At the time of the changes, very few abortions were carried out in the labor ward but women’s health services in the city of Glasgow were restructured in 2007. By 2010, this resulted in approximately 160 late abortions, after the 16th week of pregnancy, taking place in the labor ward, a number that in subsequent years has steadily increased. During this procedure, which might last up to 24 h or more, a woman’s labor is induced and she requires one to one care from an experienced midwife. Due to such large numbers it was not possible for two such senior midwives to organize their rosters not to be on duty during the times at which women would be undergoing abortions. Numerous attempts were made by the midwives to resolve the issue informally and then formally by letter with their line managers, and while verbal support was expressed, a written response was slow to come. Finally, in 2009, 18 months after the issue was first raised with management, a letter was written by a manager which stated that their right to conscientious objection was upheld but “you must continue to provide care for women undergoing termination of pregnancy” (Letter from labor ward manager to Mary Dougan 2009). Due to its ambiguity, this did not offer a way forward, so legal advice was sought by both sides and a formal grievance procedure commenced.

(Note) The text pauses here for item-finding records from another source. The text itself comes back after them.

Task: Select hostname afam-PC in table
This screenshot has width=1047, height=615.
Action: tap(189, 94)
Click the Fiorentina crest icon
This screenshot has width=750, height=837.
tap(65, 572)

The Midwives Formal Grievance
The midwives’ formal grievance, lodged on 8 September 2009, was not upheld, the employer’s response being that the 1967 Act did not confer on the petitioners any right to refuse to delegate, supervise and/or support staff in the provision of care to patients undergoing medical termination of pregnancy. The midwives appealed, citing direct involvement with the procedure through allocation of staff on each shift and the necessity for their supervision. This appeal was also rejected reiterating the same grounds. The midwives next appealed to the Health Board. In their petition, they explained that the matter of supervision and delegation referred to above was outstanding and required clarification. Dealing with the case were the GGCHB’s Senior Nurse and Chief Executive Officer with legal advice from the Board’s solicitor. GGCHB’s decision was issued on the 14th June 2011 by letter which advised:
It is the view of the Panel that delegating, supervising and/or supporting staff who are providing care to patients throughout the termination process does not constitute providing direct 1:1 care and having the ability to provide leadership within the department is crucial to the Roles and Responsibilities of a Band 7 midwife therefore this part of your grievance is not upheld. (Greater Glascow and Clyde Health Board 2011).